We sat side by side on a bench inside the white woodwork masterpiece, looking out at the serene water, discussing the shock and miracle of my father’s rescue. On and on we talked about all sorts of things, both of us vulnerable and open in a way that we reserved only for each other. At one point, she admitted that Ethan had confessed he had feelings for her, but she’d told him she wasn’t giving up on me.

Thank God.

She relaxed back onto the bench and rested her shoulders in my lap so that her shackle-free neck rested on my arm. With my other hand, I stroked her cheek. She touched my face too, staring at me with her stunning blue eyes that had a way of making my heart pound —with affection, yes, but also desire. The intense kind that makes your insides ache.

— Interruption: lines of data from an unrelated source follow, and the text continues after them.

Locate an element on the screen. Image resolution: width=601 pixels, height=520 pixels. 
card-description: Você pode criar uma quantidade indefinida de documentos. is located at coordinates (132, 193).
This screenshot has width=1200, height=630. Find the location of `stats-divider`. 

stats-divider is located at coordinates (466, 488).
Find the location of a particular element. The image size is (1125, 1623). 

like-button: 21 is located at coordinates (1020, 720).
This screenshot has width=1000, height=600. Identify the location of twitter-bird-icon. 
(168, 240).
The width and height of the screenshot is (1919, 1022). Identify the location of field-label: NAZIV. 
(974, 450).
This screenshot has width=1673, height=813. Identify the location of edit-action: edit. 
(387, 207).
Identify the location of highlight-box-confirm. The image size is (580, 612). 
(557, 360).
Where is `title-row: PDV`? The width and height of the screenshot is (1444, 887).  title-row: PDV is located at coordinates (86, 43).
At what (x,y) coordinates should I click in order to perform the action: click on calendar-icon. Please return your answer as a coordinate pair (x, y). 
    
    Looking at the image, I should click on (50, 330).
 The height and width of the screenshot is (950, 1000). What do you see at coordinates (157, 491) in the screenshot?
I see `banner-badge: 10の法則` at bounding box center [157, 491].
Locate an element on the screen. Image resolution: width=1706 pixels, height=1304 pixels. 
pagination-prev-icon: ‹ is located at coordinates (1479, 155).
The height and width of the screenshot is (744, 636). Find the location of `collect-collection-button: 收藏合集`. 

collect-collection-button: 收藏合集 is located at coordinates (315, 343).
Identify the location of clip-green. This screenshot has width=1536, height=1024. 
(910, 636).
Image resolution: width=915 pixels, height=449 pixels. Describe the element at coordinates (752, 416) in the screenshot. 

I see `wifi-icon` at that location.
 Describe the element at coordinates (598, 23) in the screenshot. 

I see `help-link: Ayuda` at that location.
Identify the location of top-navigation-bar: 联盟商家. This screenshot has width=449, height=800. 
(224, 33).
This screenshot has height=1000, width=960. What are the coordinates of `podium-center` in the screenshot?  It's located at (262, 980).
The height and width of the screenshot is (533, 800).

I was sure that any second, she’d sit up and scoot away —her go-to response every time the chemistry between us started heating up. But she didn’t.

“Do you think I’m too cautious, Owen? Too uptight about boundaries and stuff with you?”

Yeah. But I didn’t want to say it. “Why would you ask that?”

She shrugged, running her fingers through my hair. “We’re not kids anymore. And sometimes I just . . .” She slid her hand behind my neck, blushing a soft shade of pink. “I wonder what it’s like.”

She gave a gentle tug, inching my face toward hers. I clung tightly to her, but kept my hands gentle. She started breathing faster and blinking slower, shutting her eyes for seconds at a time.

My breath sped up, falling into sync with hers without me trying. Our faces were nearly touching. Our lips, less than a breath apart.